Tuesday, 18 July 2017

Highlights from the summer 2017 ISMB seminar programme

Regular readers of this blog will know that the Institute of Structural and Molecular Biology (ISMB) coordinates the research efforts in the Department of Biological Sciences at Birkbeck and two departments – Chemistry and Structural and Molecular Biology – at neighbouring University College London. Research in the participating departments is coordinated through six core research centres, and many grants, PhD studentships and experimental facilities are held in common.

Since 2010, too, these departments’ seminar programmes have been consolidated into termly series of ISMB seminars, giving the Institute’s researchers and students the chance to hear world-class scientists present their work. Most of each term’s seminars are centred round a theme, with recent themes including bioinformatics; the molecular basis of infectious disease; and, in the most recent series, ‘beyond signalling’. This post briefly describes two seminars in this series, both from researchers based in London and both closely concerned with disease mechanisms.

Paul Freemont holds a chair in protein crystallography at Imperial College, London. His group has solved the structure of several proteins linked to cancer, including a domain called the ‘RING finger’ that is found in the breast cancer susceptibility protein BRCA1. His talk to the ISMB, however, concerned a research interest that he shares with the Institute’s head, Gabriel Waksman: the membrane-bound protein complexes through which Gram negative bacteria secrete toxins and other molecules across the double bacterial cell wall and out of the cell. These bacteria have evolved at least six such ‘molecular machines’, with yet another found in mycobacteria such as M. tuberculosis. Waksman’s work in elucidating the structure of the Type IV system is covered extensively in section 11 of the PPS course (‘Structures of Membrane Proteins’).

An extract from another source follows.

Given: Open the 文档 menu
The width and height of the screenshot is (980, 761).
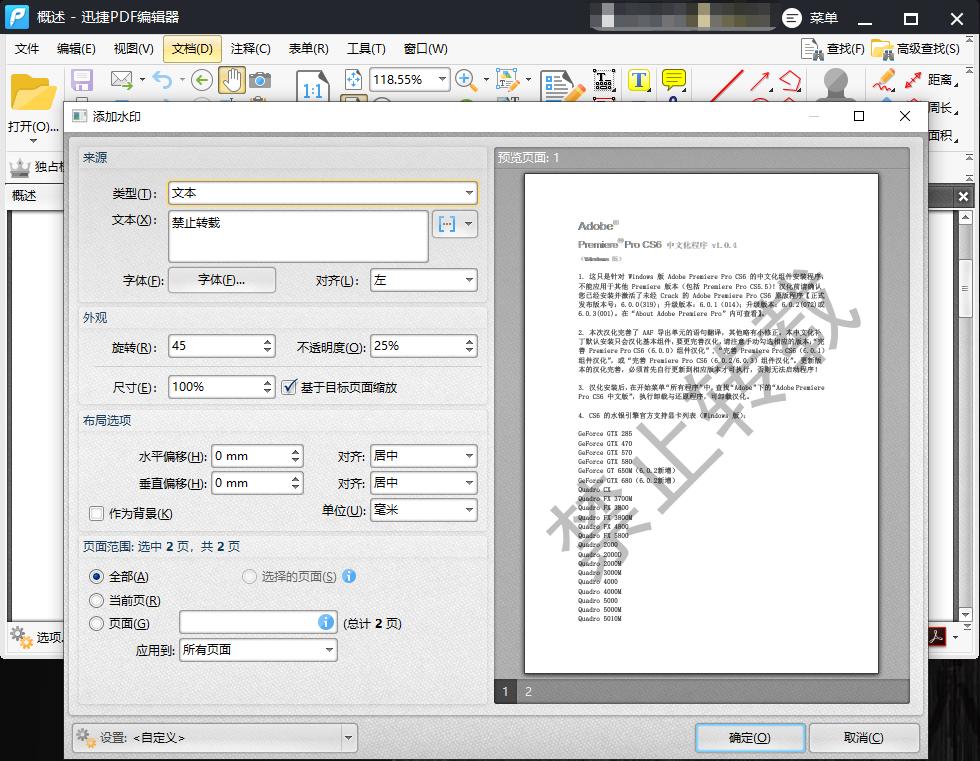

Freemont’s seminar described the Type VI secretion system (T6SS), which was first identified as recently as 2006 in Vibrio cholerae (as its name suggests, the causative agent of cholera). The function of the T6SS is to eject proteins from the interior of the bacterial cell into an adjacent cell, which may be either bacterial or eukaryotic. Freemont’s lab mainly studies these systems in the bacterium Pseudomonas aeruginosa, an opportunistic pathogen that causes infections mainly in people who are already chronically ill, such as cystic fibrosis patients and those with severe burns.

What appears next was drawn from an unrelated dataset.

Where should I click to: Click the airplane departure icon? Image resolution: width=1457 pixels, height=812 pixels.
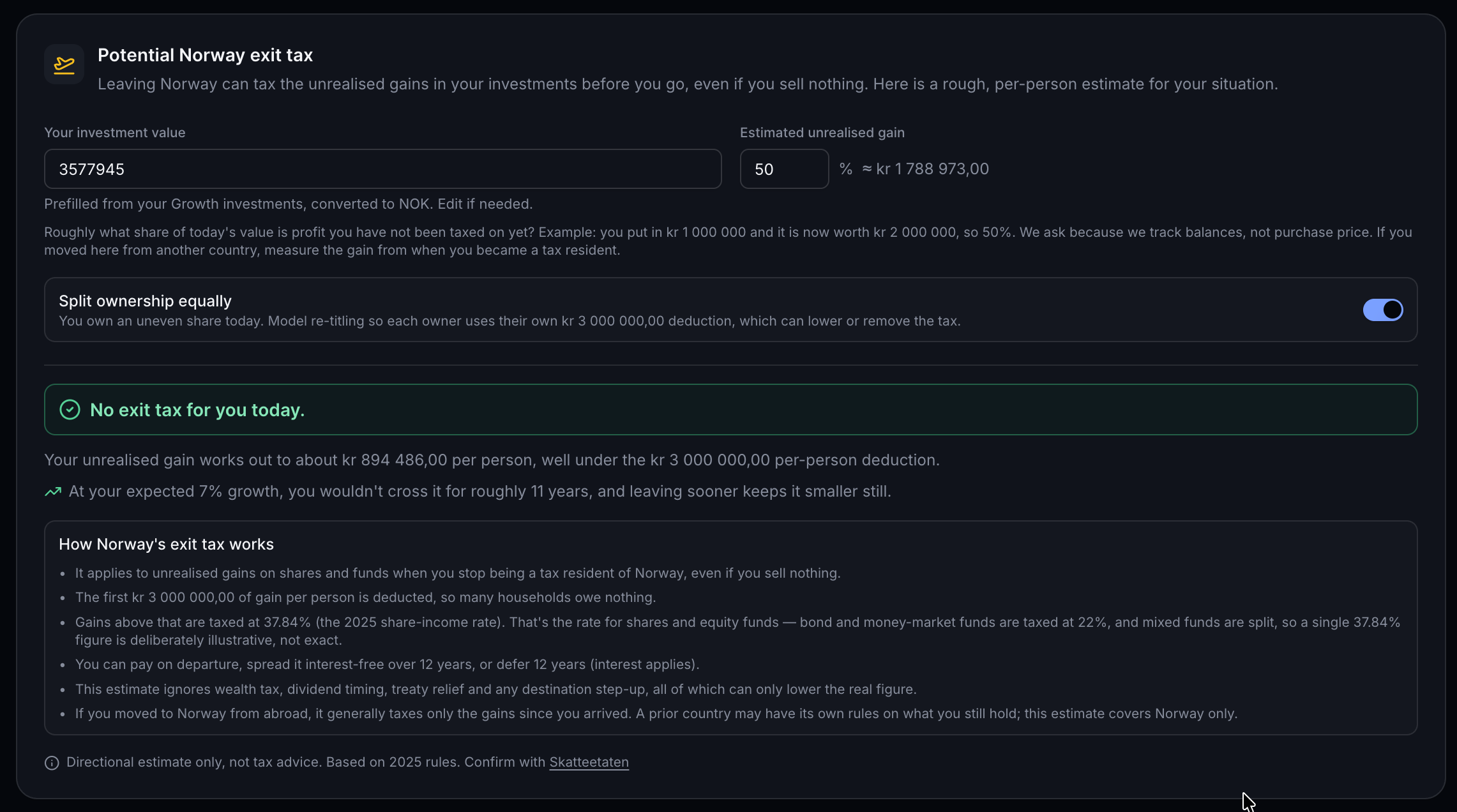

This secretion system has been described as a ‘molecular syringe’. Its structure resembles that of the tail of a bacteriophage – a type of virus that affects bacteria – but it is inverted, with the tip of the tail pointing away from the bacterial cell wall and towards its target cells. In some species, the same secretion systems can target both eukaryotic cells and other bacteria. The system consists of a long sheathed tube, built up from many protein subunits, that is large enough to be easily viewed using electron tomography and that is tipped by a spike through which the protein to be delivered is ejected. Energy for cargo delivery is provided by the contraction of the tube, with a single contraction storing the energy equivalent of 1600 molecules of ATP. The whole structure is dynamic; it is assembled only when needed and disassembled after the cargo has been delivered, allowing the cycle to begin again.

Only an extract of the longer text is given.